Para Neufeld o grande propósito da educação é permitir que a criança cresça sem precisar de se defender demasiado, mantendo um coração aberto. As crianças são seres frágeis, justamente por causa dessa sua necessidade de se sentirem seguras e protegidas pelos pais, as palavras e o comportamento destes têm um impacto enorme sobre os seus sentimentos. É mais fácil ferir uma criança do que um adulto e quando uma criança é ferida isto também tem mais peso do que num adulto.

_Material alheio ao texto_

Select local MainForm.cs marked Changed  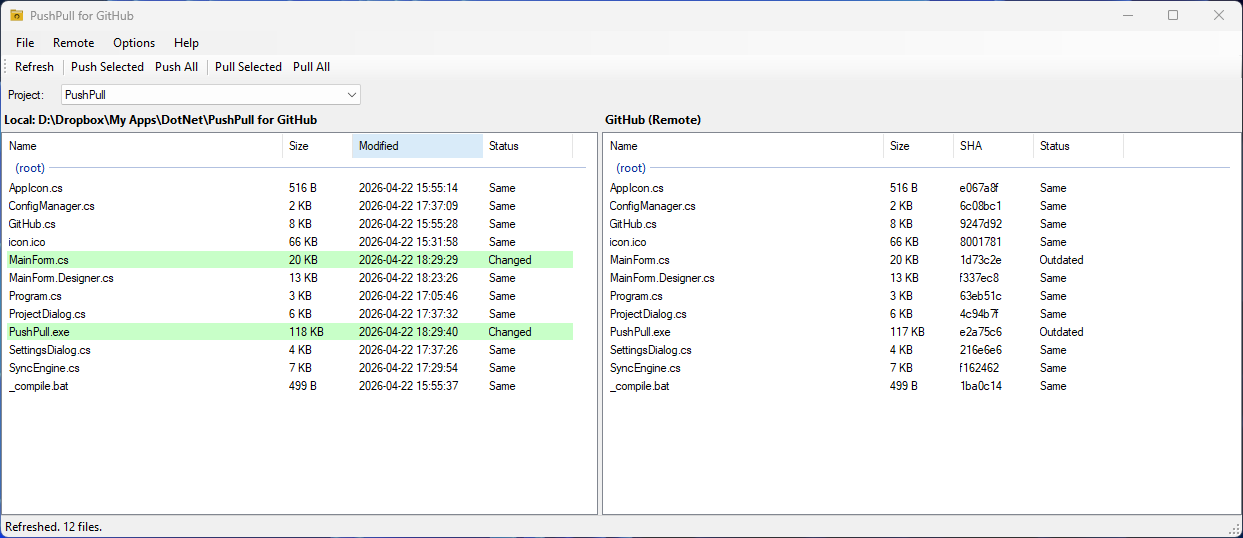(x=39, y=260)
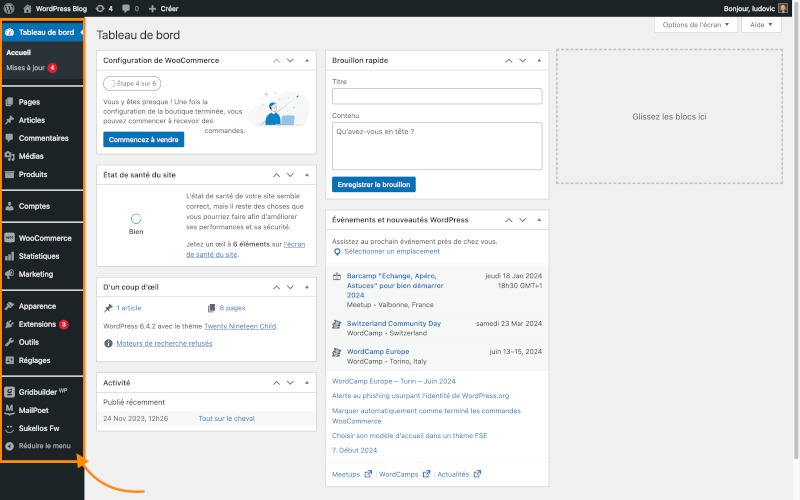Click the Médias sidebar icon
The height and width of the screenshot is (500, 800).
click(10, 156)
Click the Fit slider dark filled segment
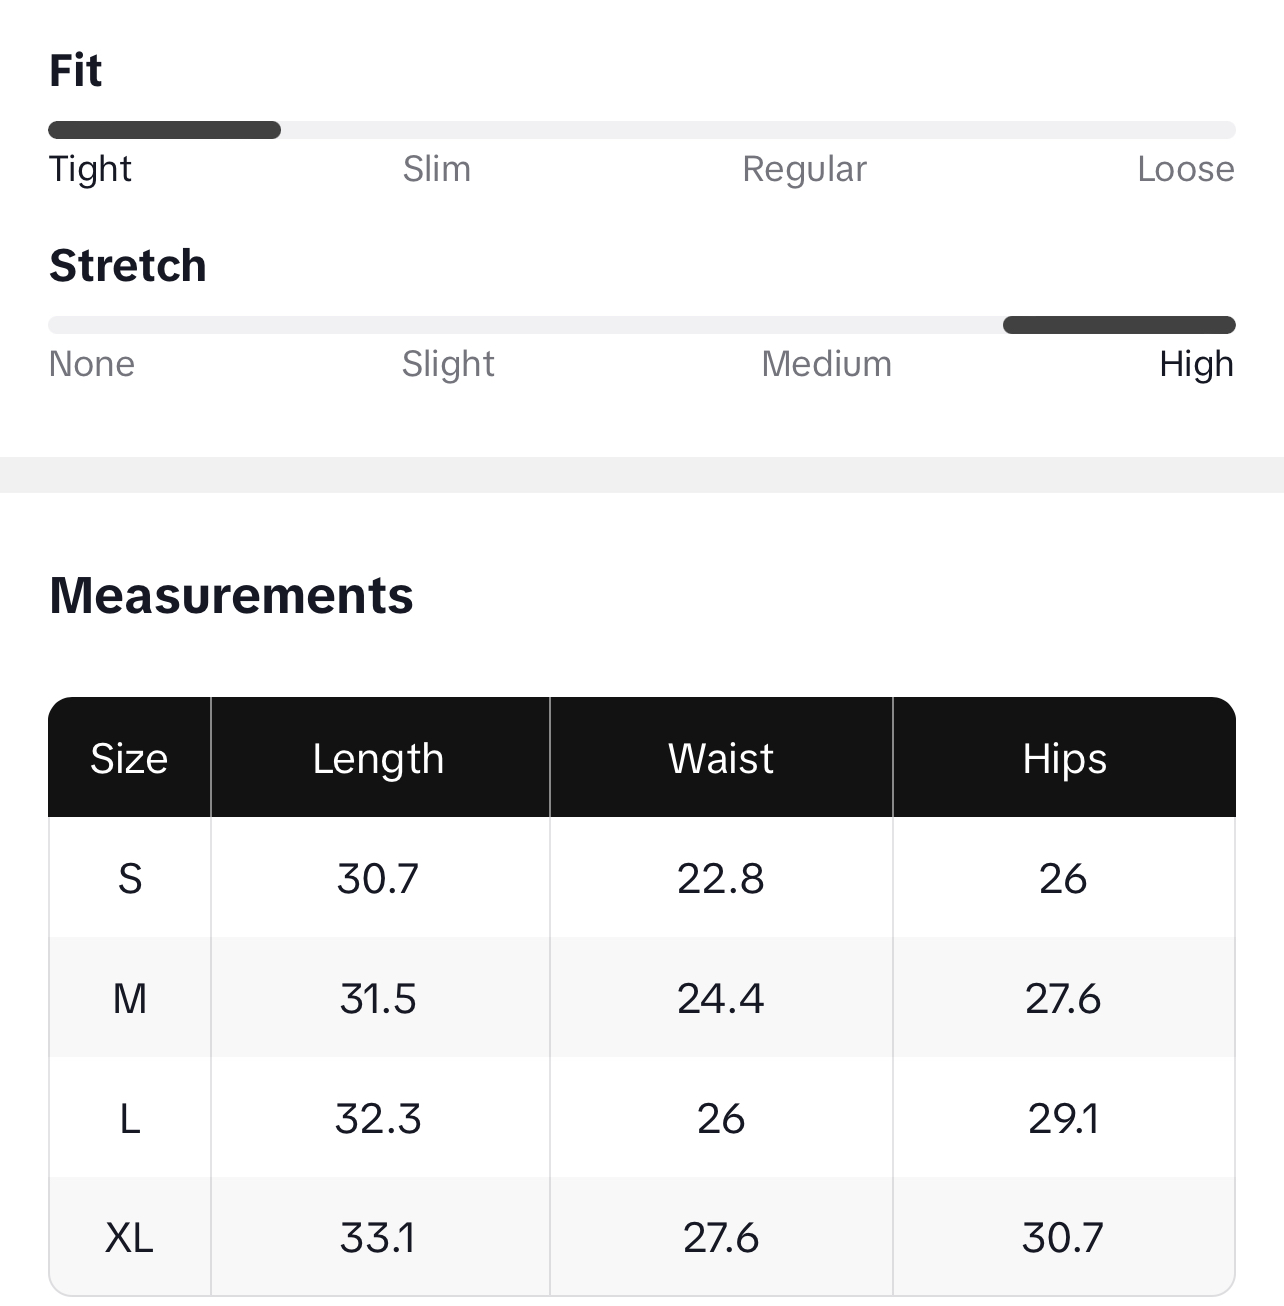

Porque a criança nasce totalmente predisposta a estabelecer esta relação de apego e porque precisa de preservar esse instinto que lhe diz que são os adultos que cuidam de si as pessoas mais indicadas para a proteger e manter segura, ela irá usar tudo aquilo que for preciso para se defender e proteger esse instinto, mesmo que isso implique ignorar os seus próprios sentimentos. E assim o coração começa a fechar-se aos poucos, porque quando ignoramos os nossos sentimentos também não podemos ligar aos dos outros. E podemos mesmo afirmar que esta será a razão principal para tantos problemas que acontecem no mundo hoje em dia: a incapacidade de ter em conta os sentimentos dos outros, a falta de empatia que acontece quando o nosso coração já se fechou demasiado.

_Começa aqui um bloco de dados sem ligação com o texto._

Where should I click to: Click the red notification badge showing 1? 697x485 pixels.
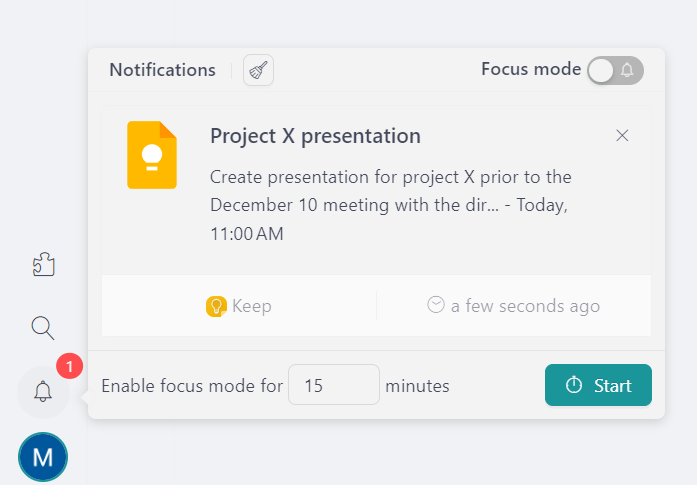point(68,367)
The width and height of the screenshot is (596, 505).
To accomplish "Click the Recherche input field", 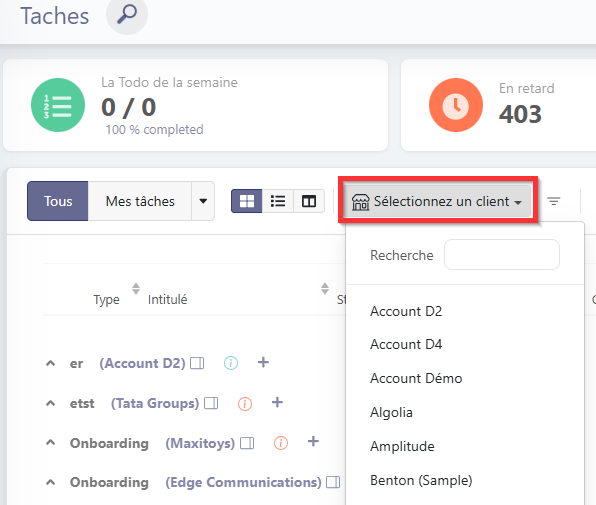I will [x=502, y=255].
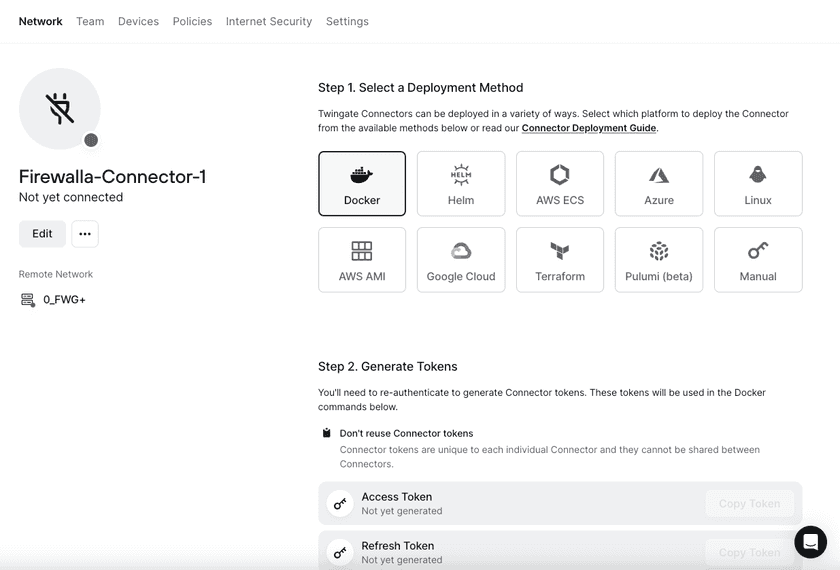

Acontece que este instinto de apego também torna a criança vulnerável porque a faz querer ligar às outras pessoas e faz com que precise de se sentir importante para aqueles que são importantes para si. E se essa vulnerabilidade for demasiado grande para que a criança a possa suportar então este instinto terá mesmo que ser ignorado e desligado. E aí temos uma criança com o coração completamente fechado e a quem já muito dificilmente conseguiremos chegar.

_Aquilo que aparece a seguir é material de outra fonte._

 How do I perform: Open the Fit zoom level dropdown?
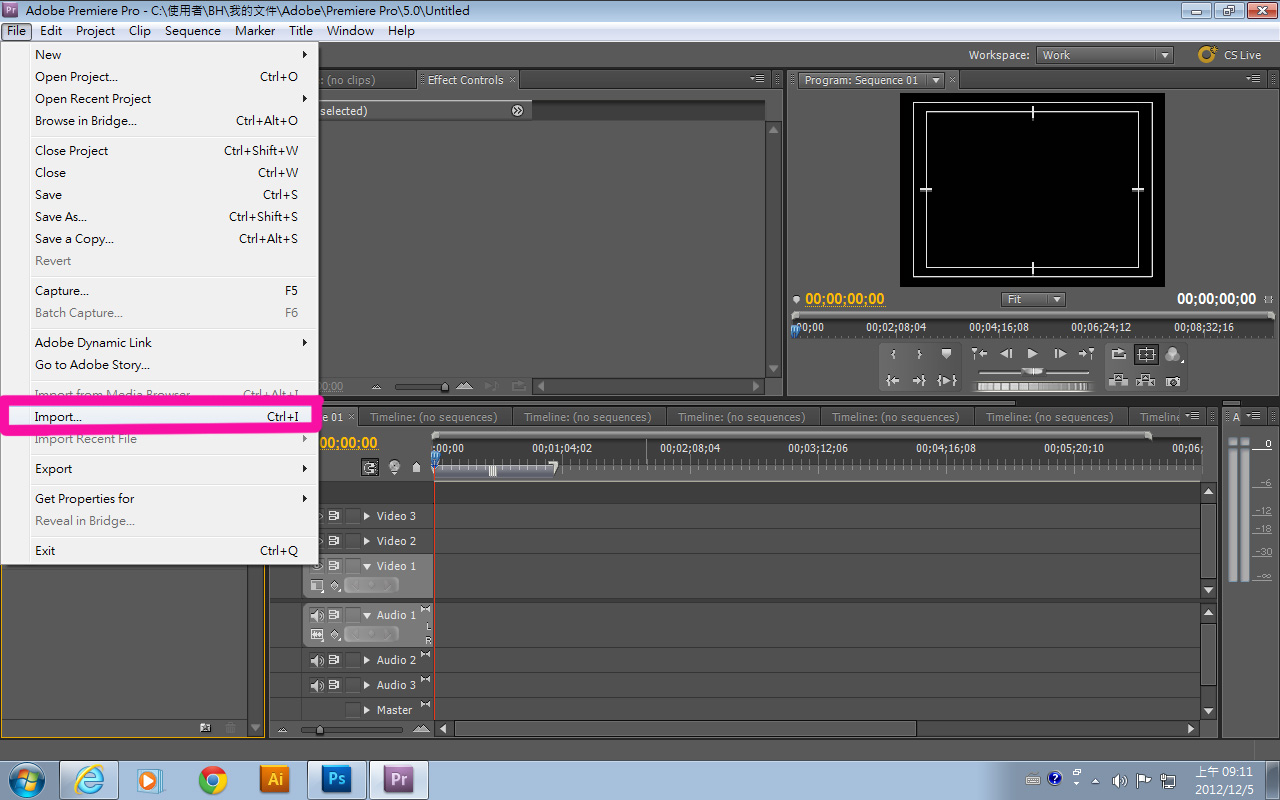[x=1033, y=299]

E só uma criança com o coração aberto é que pode ser facilmente orientada. Só uma criança com o coração aberto é que não tem medo de se explorar e de reconhecer e de aceitar os seus próprios sentimentos e de aprender a lidar também com os dos outros.

E o mundo precisa de mais crianças com o coração aberto porque só essas é que se podem tornar em adultos verdadeiramente maduros e capazes de levar uma vida preenchida e feliz mas também em harmonia com os outros.

Ainda há dias, na escola do meu filho, um colega lhe bateu com um balde na cabeça que deixou uma feridazinha e alguém lhe dizia que tinha de aprender a bater de volta para se defender. Mas a melhor defesa não é sermos capazes de atacar quem nos ataca, a melhor defesa é aprendermos a lidar com o que sentimos quando alguém nos fere e sermos capazes de acolher a nossa própria zanga, tristeza ou o que for mais adequado nessa altura. E isso só se pode aprender com um adulto de quem não tenhamos medo de depender e que não tenha medo de estar presente e de acolher esses nossos sentimentos.

Não precisamos de ensinar nenhuma criança a bater porque isso elas até já sabem por instinto, precisamos é de lhes dar espaço para não terem medo de ser feridas, para não terem medo de sentir e de manter o seu coração aberto mesmo depois de terem sido magoadas. Precisamos de lhe as ensinar que podem ser vulneráveis porque estaremos cá para as ajudar a lidar com essa vulnerabilidade. E isso só se consegue se estivermos também de coração aberto na nossa relação com elas, se também não tivermos medo de ser vulneráveis e se assumirmos que ter um filho nos coloca na posição mais vulnerável do mundo, porque ser pai ou mãe de alguém tem tanto de maravilhoso como de perigoso. Numa entrevista ouvi uma vez dizer o Ricardo Araújo Pereira que um dia olhou para as filhas e percebeu o enorme potencial de sofrimento que havia ali, porque ser pai ou mãe é mesmo isso: quanto tudo corre bem é maravilhoso, quando corre mal pode ser muito doloroso. Então precisamos também de aceitar essa vulnerabilidade em nós e de, mesmo com ela, não termos medo de assumir a liderança porque aquilo que mais facilmente fecha o coração de uma criança é não se sentir segura, protegida por quem deveria cuidar de si e isto tanto acontece quando as forçamos a fazer aquilo que ainda não conseguem fazer sozinhas como quando nos demitimos do papel de líderes e orientadores e as deixamos totalmente entregues a si mesmas nessa auto-descoberta que, só por si, já pode ser tão assustadora.